- [CHALLENGE]
Set down, without change, the lines of the material starting at the line that contains "Given: Open 招聘任务 in the sidebar tree" and continuing to the end of the material, including both the starting line and the last line.

### TASK INPUT

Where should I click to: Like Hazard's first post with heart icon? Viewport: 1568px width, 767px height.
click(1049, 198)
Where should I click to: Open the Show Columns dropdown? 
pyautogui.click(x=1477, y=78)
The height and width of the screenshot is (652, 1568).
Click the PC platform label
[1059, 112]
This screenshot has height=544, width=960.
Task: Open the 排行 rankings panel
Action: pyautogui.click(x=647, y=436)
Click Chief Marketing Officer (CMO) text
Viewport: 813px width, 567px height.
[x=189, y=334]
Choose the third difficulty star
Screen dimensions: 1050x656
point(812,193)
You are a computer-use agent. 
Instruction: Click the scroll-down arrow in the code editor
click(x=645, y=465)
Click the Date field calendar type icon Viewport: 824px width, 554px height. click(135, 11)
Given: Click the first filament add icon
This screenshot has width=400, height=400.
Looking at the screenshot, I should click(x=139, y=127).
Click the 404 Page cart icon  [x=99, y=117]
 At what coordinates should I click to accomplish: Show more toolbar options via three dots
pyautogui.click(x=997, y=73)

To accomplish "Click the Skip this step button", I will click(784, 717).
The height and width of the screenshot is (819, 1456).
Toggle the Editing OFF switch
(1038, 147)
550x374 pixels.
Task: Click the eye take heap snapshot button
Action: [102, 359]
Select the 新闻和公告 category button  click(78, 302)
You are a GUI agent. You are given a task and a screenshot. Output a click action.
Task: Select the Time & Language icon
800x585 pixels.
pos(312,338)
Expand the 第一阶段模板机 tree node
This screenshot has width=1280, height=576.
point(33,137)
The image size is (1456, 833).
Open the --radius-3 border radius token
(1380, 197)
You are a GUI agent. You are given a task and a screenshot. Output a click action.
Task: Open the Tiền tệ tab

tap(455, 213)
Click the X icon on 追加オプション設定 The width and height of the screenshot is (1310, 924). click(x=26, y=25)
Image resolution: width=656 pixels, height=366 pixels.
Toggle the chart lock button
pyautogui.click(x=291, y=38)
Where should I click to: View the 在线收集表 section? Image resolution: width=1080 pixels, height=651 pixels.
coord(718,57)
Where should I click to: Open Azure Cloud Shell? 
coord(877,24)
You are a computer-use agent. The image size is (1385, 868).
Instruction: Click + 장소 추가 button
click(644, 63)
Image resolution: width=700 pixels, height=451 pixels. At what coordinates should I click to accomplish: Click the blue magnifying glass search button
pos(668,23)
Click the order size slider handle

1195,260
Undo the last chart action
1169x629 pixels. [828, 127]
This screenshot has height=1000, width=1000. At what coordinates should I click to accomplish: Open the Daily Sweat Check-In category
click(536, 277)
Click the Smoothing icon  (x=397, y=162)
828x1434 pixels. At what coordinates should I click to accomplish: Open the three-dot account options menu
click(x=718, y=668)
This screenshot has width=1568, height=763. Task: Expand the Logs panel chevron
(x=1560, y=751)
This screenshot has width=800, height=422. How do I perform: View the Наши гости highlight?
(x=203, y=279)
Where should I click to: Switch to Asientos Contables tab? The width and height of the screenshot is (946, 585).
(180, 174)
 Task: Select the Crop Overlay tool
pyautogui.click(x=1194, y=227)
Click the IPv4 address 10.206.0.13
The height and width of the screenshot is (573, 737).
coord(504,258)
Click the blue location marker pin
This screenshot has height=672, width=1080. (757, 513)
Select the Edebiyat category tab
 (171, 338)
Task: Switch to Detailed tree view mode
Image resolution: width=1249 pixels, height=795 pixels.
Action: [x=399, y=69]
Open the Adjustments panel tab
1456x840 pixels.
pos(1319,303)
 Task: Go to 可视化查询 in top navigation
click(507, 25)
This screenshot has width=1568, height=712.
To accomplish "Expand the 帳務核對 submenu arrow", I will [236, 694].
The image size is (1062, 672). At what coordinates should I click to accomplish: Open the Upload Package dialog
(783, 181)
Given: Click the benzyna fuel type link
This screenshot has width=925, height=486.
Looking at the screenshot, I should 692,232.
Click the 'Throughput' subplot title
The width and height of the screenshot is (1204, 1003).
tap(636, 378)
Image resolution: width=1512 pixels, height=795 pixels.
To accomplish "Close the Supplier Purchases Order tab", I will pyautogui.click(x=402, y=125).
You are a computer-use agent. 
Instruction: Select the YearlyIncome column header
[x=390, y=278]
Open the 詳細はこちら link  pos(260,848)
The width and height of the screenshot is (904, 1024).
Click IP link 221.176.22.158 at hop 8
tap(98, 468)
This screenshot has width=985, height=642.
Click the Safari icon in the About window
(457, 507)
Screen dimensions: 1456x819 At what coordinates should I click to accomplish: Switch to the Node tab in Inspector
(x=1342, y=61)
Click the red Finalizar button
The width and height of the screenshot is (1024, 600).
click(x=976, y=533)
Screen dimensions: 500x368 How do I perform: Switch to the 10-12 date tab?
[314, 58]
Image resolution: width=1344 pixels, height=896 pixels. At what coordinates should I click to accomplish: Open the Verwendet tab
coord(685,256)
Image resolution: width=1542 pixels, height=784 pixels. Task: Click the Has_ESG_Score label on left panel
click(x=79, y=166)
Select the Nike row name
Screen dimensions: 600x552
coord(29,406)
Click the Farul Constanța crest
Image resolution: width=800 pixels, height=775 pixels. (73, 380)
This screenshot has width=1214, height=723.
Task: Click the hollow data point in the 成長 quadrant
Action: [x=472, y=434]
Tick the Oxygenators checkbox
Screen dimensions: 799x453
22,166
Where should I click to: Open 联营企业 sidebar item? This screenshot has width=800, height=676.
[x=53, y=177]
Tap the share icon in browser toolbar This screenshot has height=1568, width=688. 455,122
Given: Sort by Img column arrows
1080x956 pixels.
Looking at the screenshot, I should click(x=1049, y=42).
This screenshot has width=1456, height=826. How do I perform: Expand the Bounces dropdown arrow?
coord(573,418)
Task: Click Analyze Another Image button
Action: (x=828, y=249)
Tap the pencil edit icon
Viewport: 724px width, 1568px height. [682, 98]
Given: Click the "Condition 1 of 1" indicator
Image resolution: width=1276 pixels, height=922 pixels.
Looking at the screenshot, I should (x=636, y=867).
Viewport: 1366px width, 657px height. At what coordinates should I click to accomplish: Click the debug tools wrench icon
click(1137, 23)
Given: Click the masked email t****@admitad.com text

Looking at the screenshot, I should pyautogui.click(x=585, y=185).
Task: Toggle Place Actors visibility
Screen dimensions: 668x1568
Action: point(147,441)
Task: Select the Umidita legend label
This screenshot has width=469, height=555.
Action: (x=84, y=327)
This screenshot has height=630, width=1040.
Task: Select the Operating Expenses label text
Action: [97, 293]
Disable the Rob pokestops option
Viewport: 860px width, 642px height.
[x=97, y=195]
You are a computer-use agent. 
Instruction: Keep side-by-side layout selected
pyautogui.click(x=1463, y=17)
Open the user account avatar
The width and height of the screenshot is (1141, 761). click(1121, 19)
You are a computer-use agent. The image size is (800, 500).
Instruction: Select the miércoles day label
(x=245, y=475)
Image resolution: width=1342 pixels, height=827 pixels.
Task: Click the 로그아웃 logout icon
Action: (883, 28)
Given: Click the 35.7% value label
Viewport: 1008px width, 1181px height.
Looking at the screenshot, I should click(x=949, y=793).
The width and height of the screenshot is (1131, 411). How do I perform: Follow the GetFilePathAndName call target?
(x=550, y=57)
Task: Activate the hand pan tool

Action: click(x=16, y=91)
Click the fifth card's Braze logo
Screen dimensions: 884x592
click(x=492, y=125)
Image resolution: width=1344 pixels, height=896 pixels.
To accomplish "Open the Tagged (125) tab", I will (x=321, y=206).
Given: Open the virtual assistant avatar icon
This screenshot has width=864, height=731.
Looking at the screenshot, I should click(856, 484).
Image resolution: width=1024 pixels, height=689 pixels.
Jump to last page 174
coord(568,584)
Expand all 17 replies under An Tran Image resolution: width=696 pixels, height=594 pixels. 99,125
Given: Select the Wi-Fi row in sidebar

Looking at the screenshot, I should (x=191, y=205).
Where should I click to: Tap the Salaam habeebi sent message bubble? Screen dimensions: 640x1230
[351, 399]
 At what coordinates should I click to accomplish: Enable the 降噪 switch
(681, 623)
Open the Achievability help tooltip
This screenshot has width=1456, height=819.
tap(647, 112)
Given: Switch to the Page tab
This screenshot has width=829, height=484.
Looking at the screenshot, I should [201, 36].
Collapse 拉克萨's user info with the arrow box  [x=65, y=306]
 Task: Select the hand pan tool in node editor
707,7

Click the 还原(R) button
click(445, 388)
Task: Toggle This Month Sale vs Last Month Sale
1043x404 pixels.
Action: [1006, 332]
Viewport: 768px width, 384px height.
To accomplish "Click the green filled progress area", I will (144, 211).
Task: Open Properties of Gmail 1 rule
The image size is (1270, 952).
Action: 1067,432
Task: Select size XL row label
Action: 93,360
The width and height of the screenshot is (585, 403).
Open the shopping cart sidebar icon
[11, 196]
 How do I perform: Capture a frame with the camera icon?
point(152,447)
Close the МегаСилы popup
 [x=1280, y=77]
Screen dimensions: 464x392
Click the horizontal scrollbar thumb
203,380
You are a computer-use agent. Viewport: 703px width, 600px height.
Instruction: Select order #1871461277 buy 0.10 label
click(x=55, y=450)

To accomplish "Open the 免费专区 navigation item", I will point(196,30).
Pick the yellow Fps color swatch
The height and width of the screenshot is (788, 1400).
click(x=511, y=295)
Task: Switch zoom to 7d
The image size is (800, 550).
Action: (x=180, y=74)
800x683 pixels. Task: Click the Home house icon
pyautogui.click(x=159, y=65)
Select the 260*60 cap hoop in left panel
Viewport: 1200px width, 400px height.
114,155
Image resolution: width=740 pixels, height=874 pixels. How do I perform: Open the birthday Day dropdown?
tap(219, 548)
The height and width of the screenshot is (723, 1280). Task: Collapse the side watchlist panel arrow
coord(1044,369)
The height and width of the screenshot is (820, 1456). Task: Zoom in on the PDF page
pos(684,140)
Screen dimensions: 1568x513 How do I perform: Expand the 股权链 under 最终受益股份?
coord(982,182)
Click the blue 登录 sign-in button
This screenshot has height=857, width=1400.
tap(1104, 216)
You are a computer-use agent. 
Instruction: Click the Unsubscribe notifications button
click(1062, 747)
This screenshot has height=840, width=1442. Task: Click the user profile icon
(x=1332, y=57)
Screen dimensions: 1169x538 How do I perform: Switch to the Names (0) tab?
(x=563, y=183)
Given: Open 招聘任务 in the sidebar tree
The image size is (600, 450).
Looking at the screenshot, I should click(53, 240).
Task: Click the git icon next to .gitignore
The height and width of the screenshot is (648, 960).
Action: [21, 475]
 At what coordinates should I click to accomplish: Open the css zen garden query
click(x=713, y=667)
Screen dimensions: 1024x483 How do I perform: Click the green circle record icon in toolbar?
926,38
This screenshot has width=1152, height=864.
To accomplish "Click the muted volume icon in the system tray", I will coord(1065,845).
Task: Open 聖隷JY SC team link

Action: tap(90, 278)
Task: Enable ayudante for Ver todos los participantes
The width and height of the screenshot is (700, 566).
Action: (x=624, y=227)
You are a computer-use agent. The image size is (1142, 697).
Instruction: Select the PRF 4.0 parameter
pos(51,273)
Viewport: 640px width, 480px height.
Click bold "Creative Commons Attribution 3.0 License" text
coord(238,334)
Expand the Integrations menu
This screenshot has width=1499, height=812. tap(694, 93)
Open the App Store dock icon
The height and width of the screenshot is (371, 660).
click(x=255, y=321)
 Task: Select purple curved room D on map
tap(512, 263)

######

- [REPLY]
Given: Open 招聘任务 in the sidebar tree
The image size is (600, 450).
Looking at the screenshot, I should click(53, 240).
Task: Click the git icon next to .gitignore
The height and width of the screenshot is (648, 960).
Action: [21, 475]
 At what coordinates should I click to accomplish: Open the css zen garden query
click(x=713, y=667)
Screen dimensions: 1024x483 How do I perform: Click the green circle record icon in toolbar?
926,38
This screenshot has width=1152, height=864.
To accomplish "Click the muted volume icon in the system tray", I will coord(1065,845).
Task: Open 聖隷JY SC team link

Action: tap(90, 278)
Task: Enable ayudante for Ver todos los participantes
The width and height of the screenshot is (700, 566).
Action: (x=624, y=227)
You are a computer-use agent. The image size is (1142, 697).
Instruction: Select the PRF 4.0 parameter
pos(51,273)
Viewport: 640px width, 480px height.
Click bold "Creative Commons Attribution 3.0 License" text
coord(238,334)
Expand the Integrations menu
This screenshot has width=1499, height=812. tap(694, 93)
Open the App Store dock icon
The height and width of the screenshot is (371, 660).
click(x=255, y=321)
 Task: Select purple curved room D on map
tap(512, 263)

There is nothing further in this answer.